The Griffins are nevertheless better than the other subplot. May (Alexandra Daddario) is an aspiring singer who earns money by performing online for donations. Her most loyal customer is wheelchair-bound veteran Dozer (Paul Walter Hauser). The only connection their story has to Nico is through William – May is his mistress, in a relationship that seems unlikely and is never explained. In fact, this whole element of Songbird appears to be present solely to juice up the action in the last act. Daddario and Hauser are certainly likeable performers, but their characters feel like they're coming in from another movie.

Songbird is best when it focuses on Nico. Well-played by Apa with a cocky attitude, the character's dilemma exploits COVID issues most effectively. He's isolated from loved ones, he worries about his girlfriend contracting the virus, and when someone wants to shake his hand, it feels like an existential threat. The actor shares several tense scenes with Stormare, whose character represents pandemic fears taken to the extreme. In these moments, Songbird touches on the nervousness we all have wondering how bad the pandemic can get and what might happen if we can't get it under control. Director Adam Mason gives the movie a jittery visual style that befits those ideas.

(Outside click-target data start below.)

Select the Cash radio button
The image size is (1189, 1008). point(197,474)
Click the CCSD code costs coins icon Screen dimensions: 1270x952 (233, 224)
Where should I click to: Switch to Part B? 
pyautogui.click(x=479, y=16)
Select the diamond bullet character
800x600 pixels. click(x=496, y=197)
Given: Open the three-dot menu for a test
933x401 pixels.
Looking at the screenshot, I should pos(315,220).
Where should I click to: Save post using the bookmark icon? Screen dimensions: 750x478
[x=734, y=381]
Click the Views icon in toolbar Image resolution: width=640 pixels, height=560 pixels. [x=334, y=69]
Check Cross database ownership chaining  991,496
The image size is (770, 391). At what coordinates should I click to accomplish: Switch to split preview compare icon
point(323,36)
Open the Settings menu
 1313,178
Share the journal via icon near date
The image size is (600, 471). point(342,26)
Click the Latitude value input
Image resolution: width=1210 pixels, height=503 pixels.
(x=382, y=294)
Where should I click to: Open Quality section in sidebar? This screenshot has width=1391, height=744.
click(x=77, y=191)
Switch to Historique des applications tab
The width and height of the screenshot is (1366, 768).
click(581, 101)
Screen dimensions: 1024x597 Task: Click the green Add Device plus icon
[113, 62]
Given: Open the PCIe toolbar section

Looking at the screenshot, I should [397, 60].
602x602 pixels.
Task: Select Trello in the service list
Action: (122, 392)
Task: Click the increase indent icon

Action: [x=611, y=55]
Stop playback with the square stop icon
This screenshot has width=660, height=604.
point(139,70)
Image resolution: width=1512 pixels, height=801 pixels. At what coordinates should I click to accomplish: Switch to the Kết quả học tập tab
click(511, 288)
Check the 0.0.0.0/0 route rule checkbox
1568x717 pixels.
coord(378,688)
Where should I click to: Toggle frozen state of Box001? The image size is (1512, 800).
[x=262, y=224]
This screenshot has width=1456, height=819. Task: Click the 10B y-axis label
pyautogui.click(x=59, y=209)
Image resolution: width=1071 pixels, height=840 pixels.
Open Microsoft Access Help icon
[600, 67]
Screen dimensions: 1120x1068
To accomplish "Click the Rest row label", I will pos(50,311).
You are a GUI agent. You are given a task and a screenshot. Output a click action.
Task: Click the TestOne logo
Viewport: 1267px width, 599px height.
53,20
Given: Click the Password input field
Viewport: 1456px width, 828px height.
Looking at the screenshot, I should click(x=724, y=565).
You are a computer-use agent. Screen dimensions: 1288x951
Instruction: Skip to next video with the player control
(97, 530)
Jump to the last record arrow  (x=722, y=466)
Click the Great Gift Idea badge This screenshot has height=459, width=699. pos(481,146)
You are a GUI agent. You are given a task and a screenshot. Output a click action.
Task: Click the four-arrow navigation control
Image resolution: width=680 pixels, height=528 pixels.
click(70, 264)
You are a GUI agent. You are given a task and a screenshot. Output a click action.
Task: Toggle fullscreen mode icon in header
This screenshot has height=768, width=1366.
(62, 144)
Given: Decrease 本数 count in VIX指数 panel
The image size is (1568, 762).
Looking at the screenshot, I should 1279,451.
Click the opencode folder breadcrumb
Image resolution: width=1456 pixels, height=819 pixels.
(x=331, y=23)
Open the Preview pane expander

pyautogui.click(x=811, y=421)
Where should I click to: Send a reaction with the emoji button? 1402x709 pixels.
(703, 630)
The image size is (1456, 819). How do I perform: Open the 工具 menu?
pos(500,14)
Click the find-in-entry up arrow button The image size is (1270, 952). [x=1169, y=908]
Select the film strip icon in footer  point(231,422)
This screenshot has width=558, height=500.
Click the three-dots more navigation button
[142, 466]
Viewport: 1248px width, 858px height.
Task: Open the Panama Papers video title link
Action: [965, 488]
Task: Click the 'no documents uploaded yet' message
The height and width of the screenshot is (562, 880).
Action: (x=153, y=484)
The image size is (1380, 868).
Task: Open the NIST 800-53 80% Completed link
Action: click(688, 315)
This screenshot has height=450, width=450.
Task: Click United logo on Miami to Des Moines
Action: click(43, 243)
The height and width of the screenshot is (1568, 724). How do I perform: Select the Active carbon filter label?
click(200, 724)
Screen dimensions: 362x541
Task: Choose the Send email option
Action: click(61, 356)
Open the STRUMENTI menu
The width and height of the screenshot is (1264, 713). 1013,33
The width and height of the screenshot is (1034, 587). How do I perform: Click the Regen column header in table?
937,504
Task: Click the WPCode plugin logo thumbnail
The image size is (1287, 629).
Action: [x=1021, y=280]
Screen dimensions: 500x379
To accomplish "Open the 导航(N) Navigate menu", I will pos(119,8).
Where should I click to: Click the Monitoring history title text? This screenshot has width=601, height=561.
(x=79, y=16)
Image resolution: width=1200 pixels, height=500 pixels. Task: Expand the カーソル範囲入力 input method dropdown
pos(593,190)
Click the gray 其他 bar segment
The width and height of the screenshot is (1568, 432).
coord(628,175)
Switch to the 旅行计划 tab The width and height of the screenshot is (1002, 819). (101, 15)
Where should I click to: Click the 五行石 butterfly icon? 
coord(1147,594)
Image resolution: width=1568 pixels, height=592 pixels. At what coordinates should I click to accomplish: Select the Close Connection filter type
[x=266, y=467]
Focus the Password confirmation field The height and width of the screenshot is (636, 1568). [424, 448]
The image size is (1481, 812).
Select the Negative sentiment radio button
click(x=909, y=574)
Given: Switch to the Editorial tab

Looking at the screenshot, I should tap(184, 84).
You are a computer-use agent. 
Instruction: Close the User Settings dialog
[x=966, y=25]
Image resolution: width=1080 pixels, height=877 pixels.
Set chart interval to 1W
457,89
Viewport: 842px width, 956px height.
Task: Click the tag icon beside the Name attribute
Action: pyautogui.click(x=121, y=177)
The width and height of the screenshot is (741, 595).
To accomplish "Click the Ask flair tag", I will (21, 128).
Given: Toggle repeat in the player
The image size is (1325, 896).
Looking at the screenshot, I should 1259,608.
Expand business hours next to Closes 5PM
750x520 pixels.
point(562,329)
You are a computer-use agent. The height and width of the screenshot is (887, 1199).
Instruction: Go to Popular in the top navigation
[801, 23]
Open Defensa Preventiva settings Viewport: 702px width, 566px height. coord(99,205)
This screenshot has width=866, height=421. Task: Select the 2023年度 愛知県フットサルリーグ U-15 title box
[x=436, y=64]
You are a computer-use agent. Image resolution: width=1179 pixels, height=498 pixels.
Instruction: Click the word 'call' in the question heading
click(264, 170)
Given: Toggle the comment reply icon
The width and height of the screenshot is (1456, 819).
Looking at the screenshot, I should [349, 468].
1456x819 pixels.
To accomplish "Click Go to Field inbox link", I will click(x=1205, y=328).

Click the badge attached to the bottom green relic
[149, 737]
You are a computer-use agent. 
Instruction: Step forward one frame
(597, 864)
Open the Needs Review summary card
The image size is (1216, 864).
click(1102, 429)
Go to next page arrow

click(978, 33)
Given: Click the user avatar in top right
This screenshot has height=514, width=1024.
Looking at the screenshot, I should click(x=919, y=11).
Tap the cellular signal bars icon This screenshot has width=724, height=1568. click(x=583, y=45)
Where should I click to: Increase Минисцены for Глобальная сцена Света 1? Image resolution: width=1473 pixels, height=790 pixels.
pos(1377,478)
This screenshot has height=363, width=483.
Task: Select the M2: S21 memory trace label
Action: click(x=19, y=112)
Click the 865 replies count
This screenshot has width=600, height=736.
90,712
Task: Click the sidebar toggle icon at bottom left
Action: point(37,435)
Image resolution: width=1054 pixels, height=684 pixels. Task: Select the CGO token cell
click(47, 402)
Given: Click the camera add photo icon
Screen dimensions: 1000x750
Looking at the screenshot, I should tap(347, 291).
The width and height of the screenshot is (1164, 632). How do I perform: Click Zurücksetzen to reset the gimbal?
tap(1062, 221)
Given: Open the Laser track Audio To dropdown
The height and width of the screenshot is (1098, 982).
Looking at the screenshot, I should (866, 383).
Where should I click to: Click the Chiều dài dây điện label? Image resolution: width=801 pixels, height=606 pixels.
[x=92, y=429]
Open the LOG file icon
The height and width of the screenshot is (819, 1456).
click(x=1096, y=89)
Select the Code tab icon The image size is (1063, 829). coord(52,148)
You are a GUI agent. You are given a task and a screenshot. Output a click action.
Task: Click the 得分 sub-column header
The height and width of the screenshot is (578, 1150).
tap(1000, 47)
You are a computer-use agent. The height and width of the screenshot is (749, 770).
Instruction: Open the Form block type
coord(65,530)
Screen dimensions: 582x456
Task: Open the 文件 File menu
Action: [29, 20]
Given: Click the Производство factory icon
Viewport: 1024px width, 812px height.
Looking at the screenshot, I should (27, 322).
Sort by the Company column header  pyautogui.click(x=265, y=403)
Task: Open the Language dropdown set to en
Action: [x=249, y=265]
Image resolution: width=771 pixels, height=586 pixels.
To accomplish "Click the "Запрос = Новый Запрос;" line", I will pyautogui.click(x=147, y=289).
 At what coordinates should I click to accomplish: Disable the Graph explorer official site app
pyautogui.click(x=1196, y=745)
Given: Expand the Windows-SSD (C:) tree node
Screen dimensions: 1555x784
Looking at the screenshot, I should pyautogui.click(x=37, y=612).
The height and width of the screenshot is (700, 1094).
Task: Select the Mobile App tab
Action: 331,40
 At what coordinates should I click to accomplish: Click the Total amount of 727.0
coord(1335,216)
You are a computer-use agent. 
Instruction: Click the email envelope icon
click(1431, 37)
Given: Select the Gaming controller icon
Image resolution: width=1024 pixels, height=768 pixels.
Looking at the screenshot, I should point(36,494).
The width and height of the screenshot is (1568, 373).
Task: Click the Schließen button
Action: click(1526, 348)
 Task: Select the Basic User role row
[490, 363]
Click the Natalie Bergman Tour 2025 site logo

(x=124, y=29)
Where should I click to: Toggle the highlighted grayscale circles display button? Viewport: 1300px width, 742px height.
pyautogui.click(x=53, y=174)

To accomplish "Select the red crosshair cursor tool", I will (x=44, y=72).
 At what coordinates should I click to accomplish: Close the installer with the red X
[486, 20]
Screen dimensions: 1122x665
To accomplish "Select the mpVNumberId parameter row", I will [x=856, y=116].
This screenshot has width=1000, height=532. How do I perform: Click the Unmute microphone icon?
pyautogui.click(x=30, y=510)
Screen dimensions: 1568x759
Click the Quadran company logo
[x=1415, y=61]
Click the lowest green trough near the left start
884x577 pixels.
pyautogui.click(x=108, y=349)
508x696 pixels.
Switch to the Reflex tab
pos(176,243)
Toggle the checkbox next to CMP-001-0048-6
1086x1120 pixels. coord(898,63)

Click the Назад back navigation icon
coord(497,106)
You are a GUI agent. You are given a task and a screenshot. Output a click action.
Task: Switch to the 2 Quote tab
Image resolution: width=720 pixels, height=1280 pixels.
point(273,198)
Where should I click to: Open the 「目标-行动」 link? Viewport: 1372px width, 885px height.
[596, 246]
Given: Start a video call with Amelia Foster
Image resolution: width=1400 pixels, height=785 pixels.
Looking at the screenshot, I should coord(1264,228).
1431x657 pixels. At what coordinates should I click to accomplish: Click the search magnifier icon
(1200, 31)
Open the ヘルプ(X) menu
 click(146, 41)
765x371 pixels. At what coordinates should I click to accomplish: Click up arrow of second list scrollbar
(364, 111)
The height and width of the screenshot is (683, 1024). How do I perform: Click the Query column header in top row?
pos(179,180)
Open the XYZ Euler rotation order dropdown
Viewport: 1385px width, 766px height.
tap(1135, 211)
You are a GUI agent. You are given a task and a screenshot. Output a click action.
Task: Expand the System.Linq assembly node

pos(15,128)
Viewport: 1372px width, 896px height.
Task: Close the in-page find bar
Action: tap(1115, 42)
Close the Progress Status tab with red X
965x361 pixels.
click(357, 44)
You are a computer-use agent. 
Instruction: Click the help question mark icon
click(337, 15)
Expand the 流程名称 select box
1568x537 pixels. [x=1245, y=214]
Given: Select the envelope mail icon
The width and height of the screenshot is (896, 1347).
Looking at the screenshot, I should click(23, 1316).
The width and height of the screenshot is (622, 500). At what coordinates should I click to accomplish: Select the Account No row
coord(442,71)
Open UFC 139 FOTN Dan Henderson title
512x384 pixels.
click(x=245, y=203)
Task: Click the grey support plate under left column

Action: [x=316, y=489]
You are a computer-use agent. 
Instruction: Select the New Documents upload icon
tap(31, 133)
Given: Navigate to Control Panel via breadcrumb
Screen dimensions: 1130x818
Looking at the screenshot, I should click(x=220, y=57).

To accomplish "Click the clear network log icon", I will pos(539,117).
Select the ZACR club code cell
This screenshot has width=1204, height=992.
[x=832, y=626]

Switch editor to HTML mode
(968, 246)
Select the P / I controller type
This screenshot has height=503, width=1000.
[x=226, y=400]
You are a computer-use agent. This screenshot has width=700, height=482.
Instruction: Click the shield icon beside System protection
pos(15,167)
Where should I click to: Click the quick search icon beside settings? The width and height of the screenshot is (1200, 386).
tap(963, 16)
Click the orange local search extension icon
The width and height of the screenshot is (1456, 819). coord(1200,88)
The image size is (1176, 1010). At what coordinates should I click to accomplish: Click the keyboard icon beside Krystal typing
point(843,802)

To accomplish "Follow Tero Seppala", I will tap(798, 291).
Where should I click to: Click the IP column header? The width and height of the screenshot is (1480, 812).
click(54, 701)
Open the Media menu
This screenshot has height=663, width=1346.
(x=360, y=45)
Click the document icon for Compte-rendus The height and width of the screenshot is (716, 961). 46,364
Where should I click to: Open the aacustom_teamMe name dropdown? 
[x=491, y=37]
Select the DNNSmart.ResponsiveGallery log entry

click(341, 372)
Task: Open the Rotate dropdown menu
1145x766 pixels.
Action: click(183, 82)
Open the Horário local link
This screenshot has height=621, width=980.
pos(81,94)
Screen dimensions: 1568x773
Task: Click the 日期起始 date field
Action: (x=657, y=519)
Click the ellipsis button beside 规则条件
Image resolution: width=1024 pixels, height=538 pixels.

But then the Griffins or May come in to derail the suspense, taking Songbird down story avenues it doesn't need to traverse. Nico's lifestyle, as well as his efforts to prevent Sara from being taken away, are sufficient to tap into our COVID uneasiness. When it sticks to that, Songbird makes an impact. When it doesn't, it becomes disappointingly flat.


out of four

Songbird is rated PG-13 for violence including some bloody images, sexual material, partial nudity and some strong language. The running time is 1 hour and 25 minutes.